Amber, I love your insight and honesty, this part really stood out to me:
"I decided that my motives will never be completely pure. I don't think anyone's motives are ever completely pure. All outreach/ministry has some degree of selfishness in it and I believe that no matter how mature we are or how far along in the recovery process we are, our "issues" will always be somewhat of a factor in what we do."

I struggled with that on several occasions. One year I went on a Missions Trip to London and had to raise support to go. People teased me about asking for money to take a vacation.

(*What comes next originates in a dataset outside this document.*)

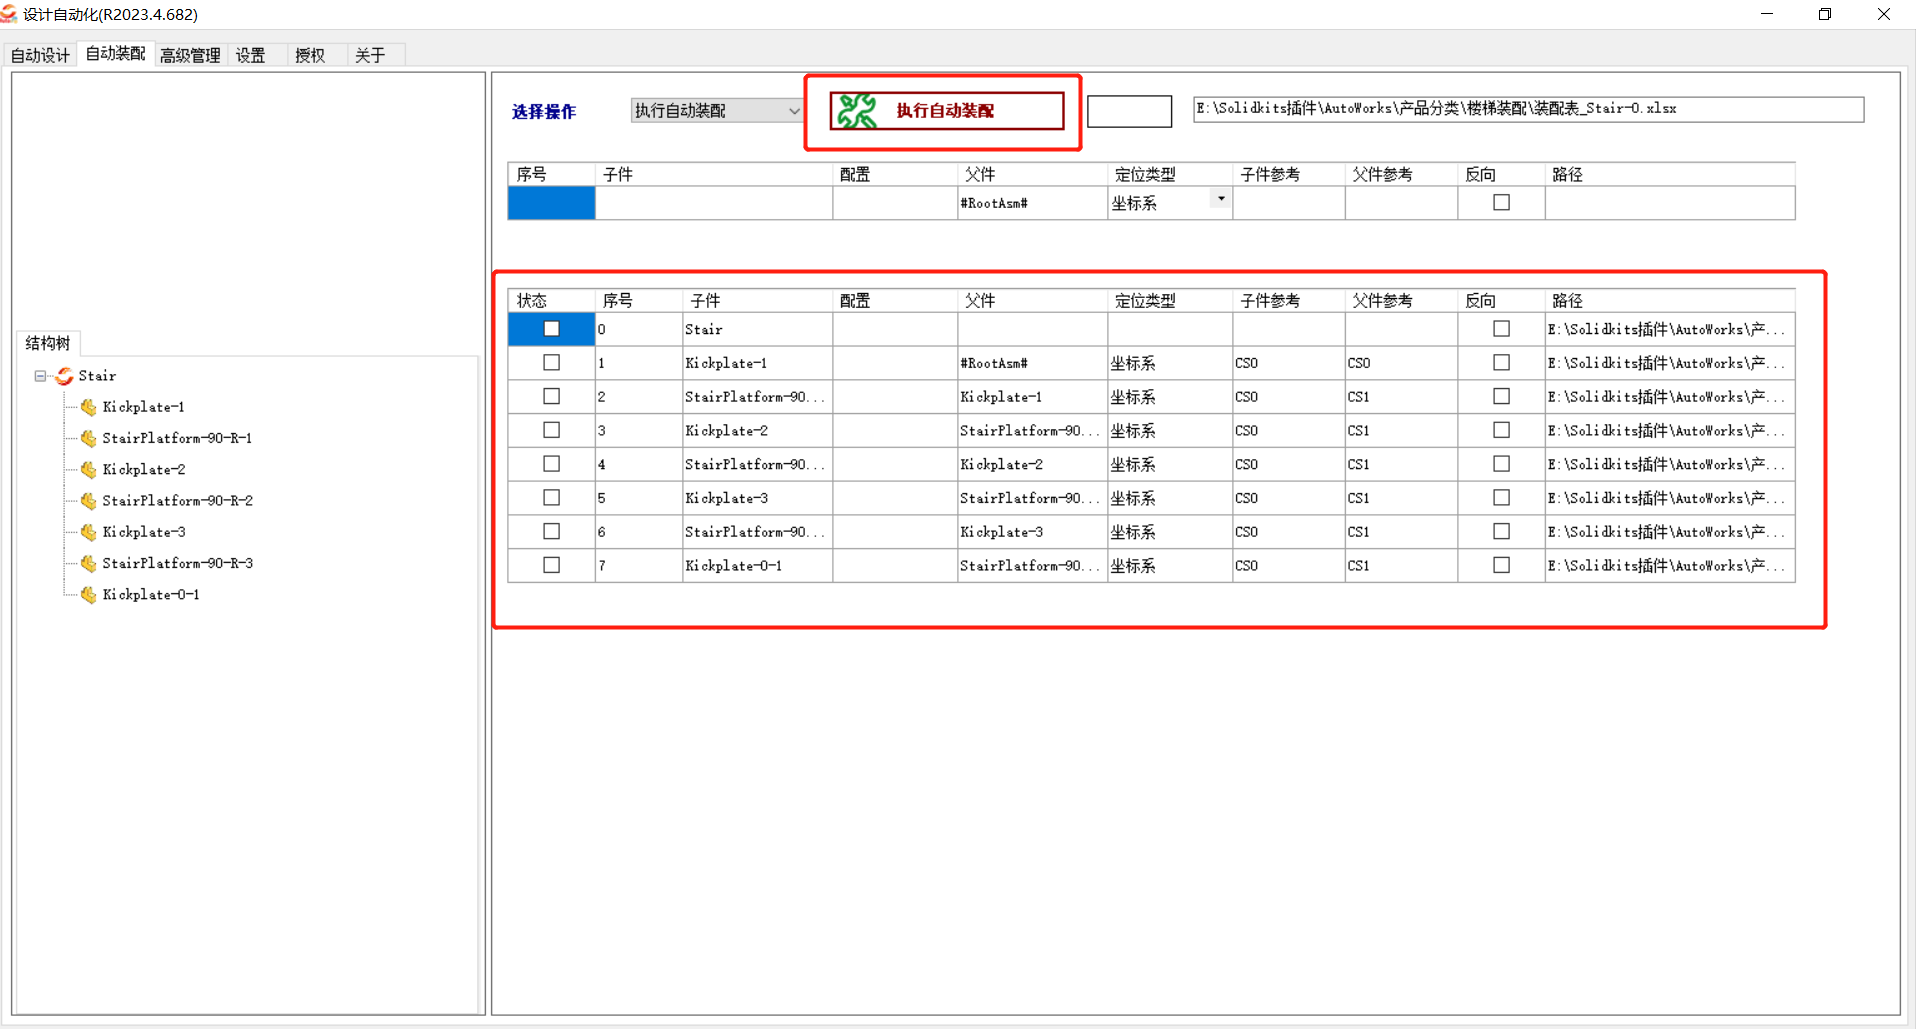Switch to the 自动设计 tab
This screenshot has width=1916, height=1029.
tap(39, 55)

I knew that even though I was looking forward to seeing the sites, the work there would be hard (it was!) and important (handing out materials to Muslims).

I can see I have been missing so much by not reading your blog more often, I'm getting my act together starting today!!!

Gary Means said...

Amber,

Thanks again for taking the time to answer my questions. Your answers have been helpful to me as I deal with a battle between seeing a need/feeling a calling and wondering why me?/is there really a need?/am I just being a rebel and malcontent again?

I guess a better way to phrase the question about the need is, 'is there a need for the ministry as I envision it?' I know that there is always a need to reach the world with the message of God's loving desire to be in relationship with us. I also know that there is a need for people to have a place to go that feels safe to be real. So, I guess the real questions are: are those needs already being met in my community, and is God calling me to help develop another venue for His love/His voice in the Auburn valley area? These questions are really, really scary.

It's so easy to dismiss for me to dismiss them. It's easy to feel foolish and arrogant too. And, then there's the desire just to wait and see what happens. Maybe God just wants me to take another year to get to know Him better, to become a little more responsive to His voice. And then I also remember all the other times I thought I was hearing God lead me, and . . . hmmm, part of the time He clearly was. Some of the time I did have a cranial-rectal inversion though. arrgggh. I'm starting to ramble. sorry.